Tuesday, April 12, 2011

Reparenting Your Body



Oftentimes, we treat our bodies the way we ourselves were treated in our families.
We might, for example, tell them to be quiet, criticize or disparage them,care about how they perform rather than how they feel, or put them last on our list after everything else gets done. In our body relationships, we are often reenacting old familiar patterns of how we were taken care of or not taken care of as children. In fact, it might give you some compassion for yourself to consider that you may not have been taught any other way to be with your body than the ways you yourself grew up with!

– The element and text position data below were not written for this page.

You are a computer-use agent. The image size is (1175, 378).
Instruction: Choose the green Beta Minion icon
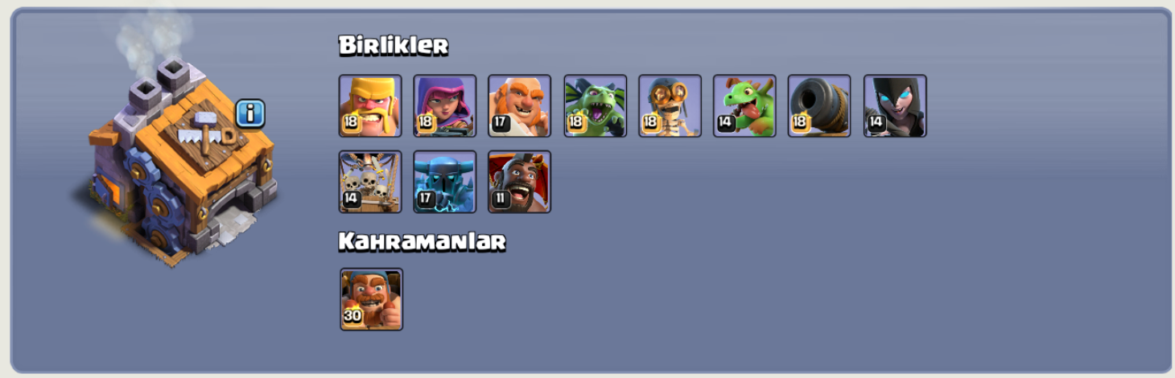click(596, 106)
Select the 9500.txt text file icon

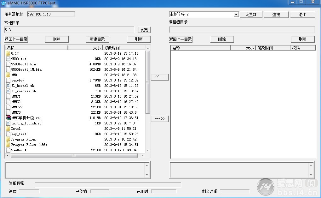point(8,59)
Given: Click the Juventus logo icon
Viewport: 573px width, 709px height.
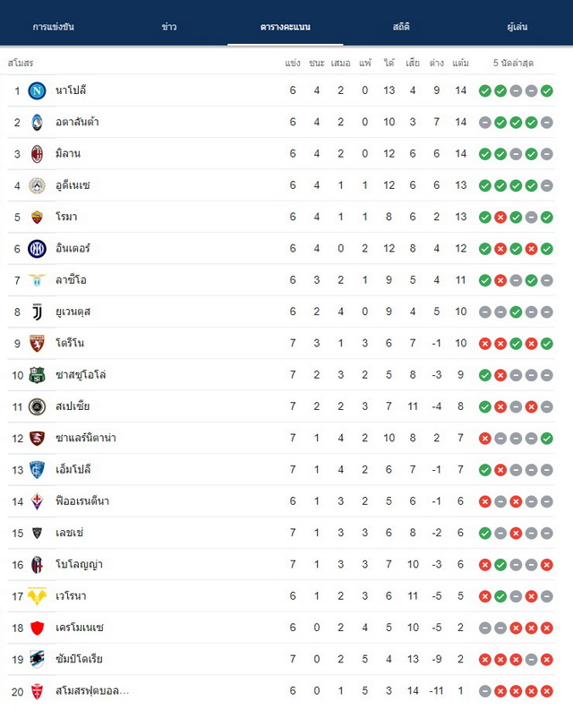Looking at the screenshot, I should click(37, 312).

When you were sad did you get held and heard or did you feel like your feelings were inconvenient? When you did something really great, did you get rewarded or simply feel like that's what was expected? One client shared the insight with me that growing up in her family there were simply certain unspoken goals, a certain level of perfection she was expected to achieve. Before she knew what had happened, she had applied that same thinking to her own body, making her a stern and unloving parent to her body's needs and feelings, always expecting more from it without really listening to it moment to moment.

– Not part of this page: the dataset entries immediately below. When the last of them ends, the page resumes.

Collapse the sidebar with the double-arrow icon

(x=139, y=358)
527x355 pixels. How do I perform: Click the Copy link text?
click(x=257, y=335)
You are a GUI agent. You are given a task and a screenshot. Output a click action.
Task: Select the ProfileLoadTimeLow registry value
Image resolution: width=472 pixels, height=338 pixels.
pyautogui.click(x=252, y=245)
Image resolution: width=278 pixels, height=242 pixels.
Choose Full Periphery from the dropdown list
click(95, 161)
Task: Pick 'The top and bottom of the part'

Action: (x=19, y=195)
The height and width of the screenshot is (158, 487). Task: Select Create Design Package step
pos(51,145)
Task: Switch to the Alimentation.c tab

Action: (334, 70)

This is one reason why the work of reconnecting with and learning to listen to our bodies can feel so deeply healing and corrective. We are literally reparenting ourselves, learning to listen to our most basic needs and feelings in ways we may never have experienced before in any other relationship, probably from early on in our lives. As we learn to do that for ourselves, of course, our other relationships change as well. We begin to expect and elicit a certain amount of care, attention and compassion from those around us as we learn to give it to ourselves.

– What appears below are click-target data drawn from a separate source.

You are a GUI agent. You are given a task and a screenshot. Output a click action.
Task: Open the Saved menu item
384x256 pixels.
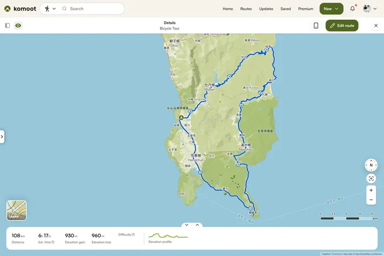tap(285, 9)
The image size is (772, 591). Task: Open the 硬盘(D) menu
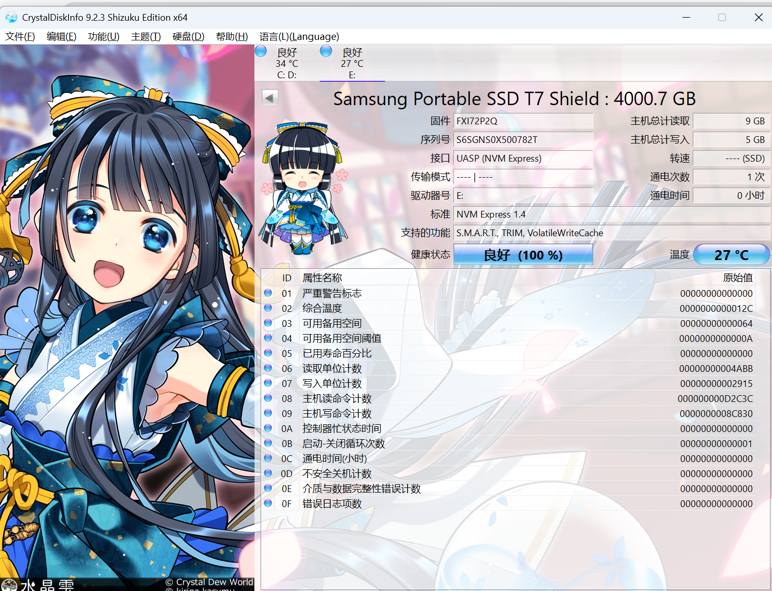189,36
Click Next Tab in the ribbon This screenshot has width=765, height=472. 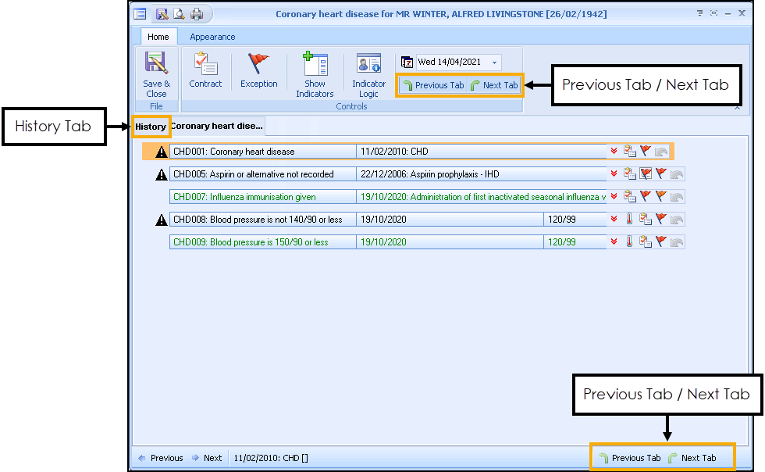(494, 85)
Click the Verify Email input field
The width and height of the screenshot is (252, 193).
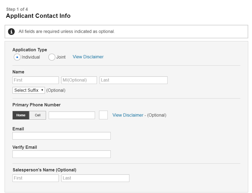click(x=61, y=154)
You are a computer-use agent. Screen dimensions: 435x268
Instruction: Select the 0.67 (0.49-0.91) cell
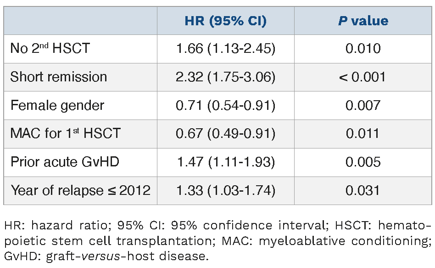pos(225,133)
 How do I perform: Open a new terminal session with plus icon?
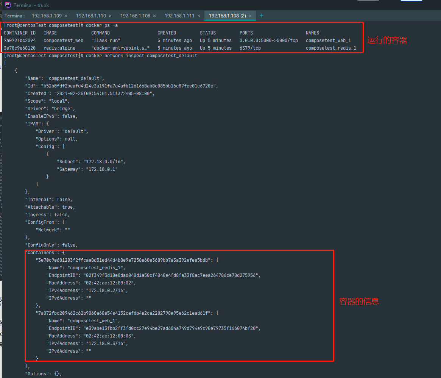pyautogui.click(x=261, y=16)
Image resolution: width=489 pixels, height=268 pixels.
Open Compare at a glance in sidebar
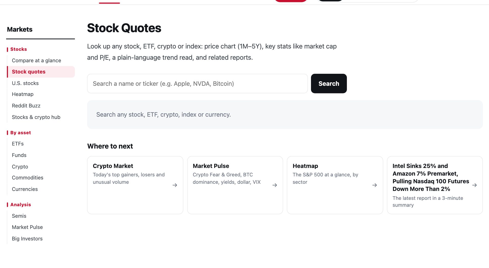[36, 60]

Think about the kinds of relationship patterns you may be reenacting with your body. Are you capable of really listening to it? Caring for it? What old patterns might you be breaking within your own family in order to do that? Does that feel scary? Possible?

When we choose a different way of being with ourselves, we drop the conditioning we grew up with. Often, the clients I work with grew up in households that valued how they looked or performed over how they felt or what they needed. The work of reconnecting to their bodies is being willing to give up just judging their bodies by how they look and also beginning to consider how they feel, what they need. Learning when and how your body actually communicates hunger can be a huge step if you're used to ignoring it. Noticing where feelings get felt in your body and finding ways to be loving toward them is also huge.

What can you do today to care for yourself and your body as a good and loving parent? Forgive your parents for doing the best they could and truly consider whether or not you can break the spell of old relationship habits and make new ones in the way you will treat and be with your body. Choose one different behavior to work toward every day with your body: is it being more verbally appreciative and loving? Listening more closely to what it wants or needs? Spending time with it in kinder and more connected ways?

What would the little child inside of you have loved to get from her parents that you can now bring to this relationship with your body, healing the old longing? As you find ways to fill those needs with your body, you may watch the world change around you as well, into a place of greater openness, wonder and joy: a place where anything is possible, where YOU are possible.